On Wednesday, Sept. 18, 50 gay, straight, bisexual, and transgender Christians from all across the nation will converge on Kansas City, Kan. I am one of those 50 individuals, and we are all participating in the inaugural leadership conference of the Reformation Project, a Bible-based Christian nonprofit seeking to reform the church's stance on sexual orientation and gender identity.
It all began with one YouTube video. Matthew Vines posted "The Gay Debate: The Bible and Homosexuality" back in March 2012. It quickly went viral, and Vines inspired countless people across the globe to work for acceptance of LGBT Christians.
This year Vines started the Reformation Project. From hundreds of applicants, 50 were chosen to join him at a leadership training conference in Kansas City. We spent all summer in an intensive prep period, reading scholarly research, engaging in group discussions, and learning more about this issue from all angles. One of my fellow reformers, AnaYelsi Sanchez, hosted on her website, browneyedamazon.com, a blog series titled "Out of the Closet and Into the Pews." Her site features dozens of articles written by our fellow conference participants. I contributed to this series, and here's my story:
On Dec. 7, 2011, I experienced a deepening of my spiritual being: I came out as gay to a priest at my Catholic high school. Often Catholics are painted as monolithically homophobic. While the Catholic Church still has a long way to go toward full acceptance of our LGBT brothers and sisters, more tolerant streams of Catholicism do exist. Those small islands of love in an ocean of misunderstanding are what I hope to expand through the Reformation Project.
The story of my sexual orientation meshing with my faith is mostly a happy one. I am accepted by my family, my peers, and my faith community, gayness and all. This acceptance allowed me to blossom in my faith, learn to love my church, and get to know myself for who I truly am.
However, the average gay Christian's story isn't like mine at all. Most LGBT Christians will speak of the prejudice and vitriol that stood in the way of their being a full member of their faith community. While I experienced some instances of intolerance, confusion, and depression, that certainly wasn't the majority of my experience. Sure, I wasn't screaming "I'm gay!" at the top of my lungs during church, but I didn't have to keep it a secret either.

----

The task: Reproduce the full piece about joining the Reformation Project word for word, with nothing left out or changed.

----

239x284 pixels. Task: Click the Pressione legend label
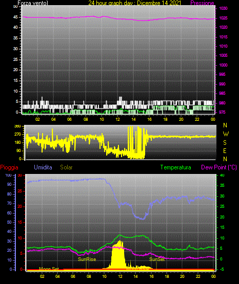(x=202, y=3)
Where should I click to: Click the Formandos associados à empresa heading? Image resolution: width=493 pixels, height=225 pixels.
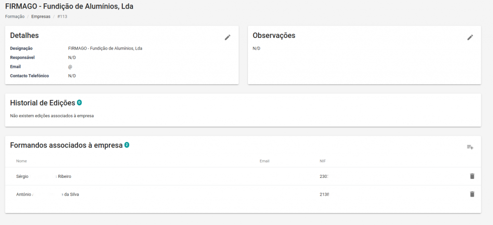click(66, 145)
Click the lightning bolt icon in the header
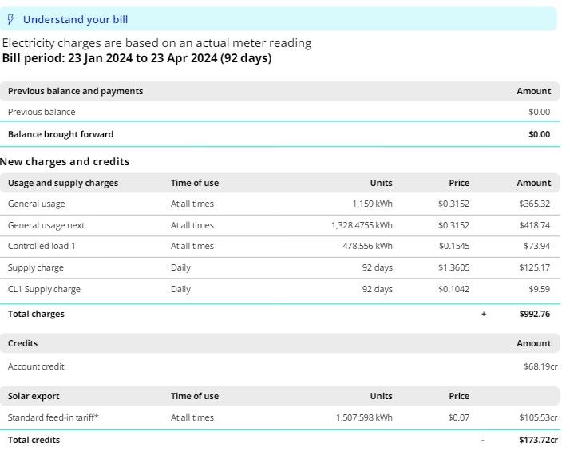This screenshot has height=455, width=570. point(11,19)
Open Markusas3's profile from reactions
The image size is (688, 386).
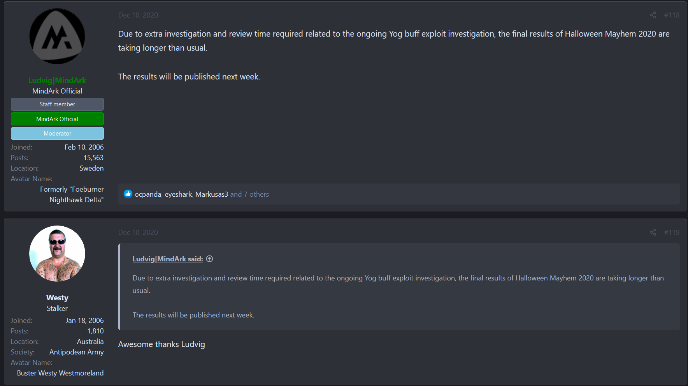[x=212, y=194]
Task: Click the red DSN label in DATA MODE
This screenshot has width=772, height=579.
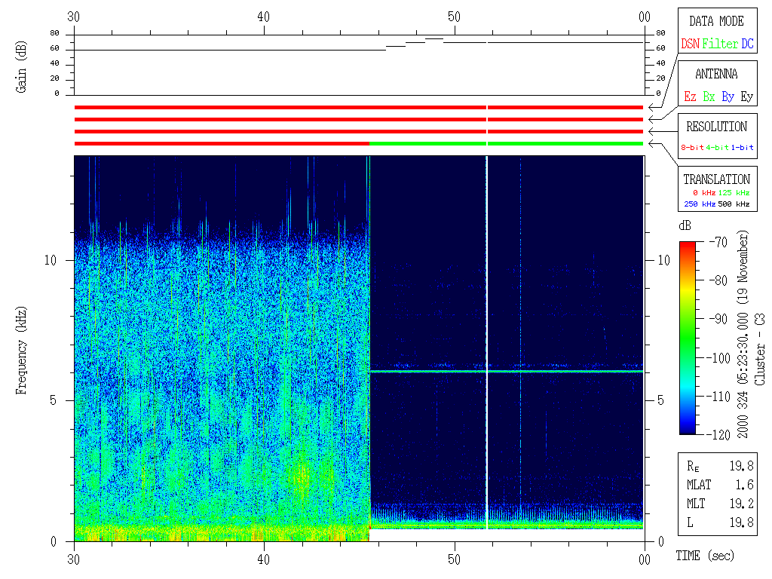Action: click(x=690, y=44)
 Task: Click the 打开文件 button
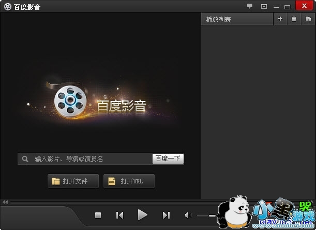click(x=73, y=181)
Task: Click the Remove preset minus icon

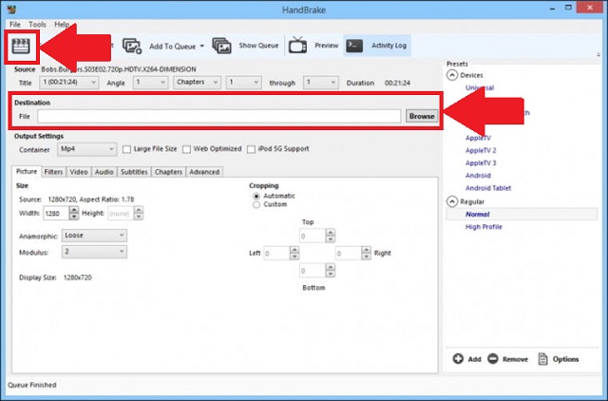Action: [x=493, y=358]
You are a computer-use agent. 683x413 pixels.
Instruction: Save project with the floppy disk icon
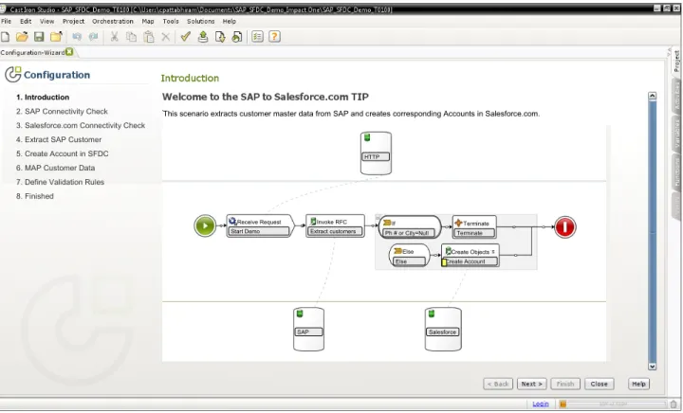pos(39,37)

----

Answer box:
On Wednesday, Sept. 18, 50 gay, straight, bisexual, and transgender Christians from all across the nation will converge on Kansas City, Kan. I am one of those 50 individuals, and we are all participating in the inaugural leadership conference of the Reformation Project, a Bible-based Christian nonprofit seeking to reform the church's stance on sexual orientation and gender identity.
It all began with one YouTube video. Matthew Vines posted "The Gay Debate: The Bible and Homosexuality" back in March 2012. It quickly went viral, and Vines inspired countless people across the globe to work for acceptance of LGBT Christians.
This year Vines started the Reformation Project. From hundreds of applicants, 50 were chosen to join him at a leadership training conference in Kansas City. We spent all summer in an intensive prep period, reading scholarly research, engaging in group discussions, and learning more about this issue from all angles. One of my fellow reformers, AnaYelsi Sanchez, hosted on her website, browneyedamazon.com, a blog series titled "Out of the Closet and Into the Pews." Her site features dozens of articles written by our fellow conference participants. I contributed to this series, and here's my story:
On Dec. 7, 2011, I experienced a deepening of my spiritual being: I came out as gay to a priest at my Catholic high school. Often Catholics are painted as monolithically homophobic. While the Catholic Church still has a long way to go toward full acceptance of our LGBT brothers and sisters, more tolerant streams of Catholicism do exist. Those small islands of love in an ocean of misunderstanding are what I hope to expand through the Reformation Project.
The story of my sexual orientation meshing with my faith is mostly a happy one. I am accepted by my family, my peers, and my faith community, gayness and all. This acceptance allowed me to blossom in my faith, learn to love my church, and get to know myself for who I truly am.
However, the average gay Christian's story isn't like mine at all. Most LGBT Christians will speak of the prejudice and vitriol that stood in the way of their being a full member of their faith community. While I experienced some instances of intolerance, confusion, and depression, that certainly wasn't the majority of my experience. Sure, I wasn't screaming "I'm gay!" at the top of my lungs during church, but I didn't have to keep it a secret either.